Yes, but that unlimited fresh water comes at a price of electricity and about 25 amps worth on most decent sized watermakers. Plus the cost of the membranes, pre filters etc. On yachts under 65' that don't anchor and don't have a watermaker and don't spend more than 30 days a year in the Bahamas, I tell my customers to just buy the marina water, if they don't have a watermaker already. On boats over that, 50 gph I recommend or larger, that way can refill the tank in not a lot of hours when moving from place to place.
Yeah it all depends on how you use the boat. For marina jumpers, indeed you need to spend a lot of times in the bahamas for a WM to be worth installing. Now for those of us who prefer anchoring out with great views and not be crowded by neighbors, a watermaker is pretty much a must have. On boats that don't have inverters and will run on Genset pretty much 24/7 then the size isn't that critical as you will usually have plenty of juice to run it. Now, if you have an inverter and run the Genset just 4 or 5 hours a day to recharge then yes, you need something big enough to make all the water you need during that time frame. It also depends not just on how many people you have onboard but their gender. Women use a lot more water than men. Younger women even more.., and long haired specimen will ran a 400 gal tank dry in no time
Yes, right now we have on board 9 women, 7 who would qualify as young, 5 with very long hair. Three men on board. That's why we have 1780 gallons of water plus two 1800 gallon watermakers.

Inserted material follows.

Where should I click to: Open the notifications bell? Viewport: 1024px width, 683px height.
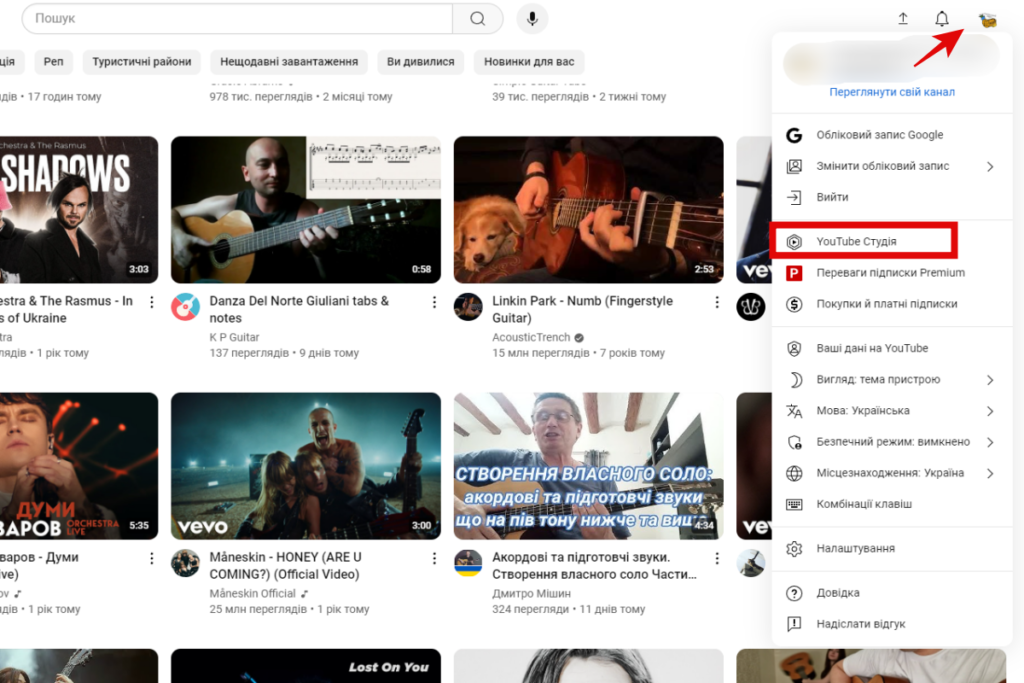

I have a homemade water maker. I carry membranes for salt, brackish and fresh water because of the places I anchor. I haven't used city or marina water in 5 years. I filter the incoming water thru 20, 5 and 1 micron 4.5x20 filters wherever I am. After the membrane I use a GAC, CTO and uv light before the tank. My tanks are galvanized steel. After the tank a GAC and another uv light. I chlorinate the tanks every year or so and then dump them. I don't care to drink even small amounts of chlorine. Membranes I'm not using get cleaned and pickled. I buy my filters by the case on ebay. I can run city water thru the post membrane filters. The private dock I stay at in the winter has no water supply and the close by marinas have bad water.
Why different membranes? Can you just not adjust the back pressure to compensate for salinity? That's how I ran my homemade water maker.
I can't understand that either. I've run lower pressure with normal membranes. For pure freshwater right around 100 psi gives you the same output as around 800 psi in saltwater. Brackish is close to saltwater in pressure.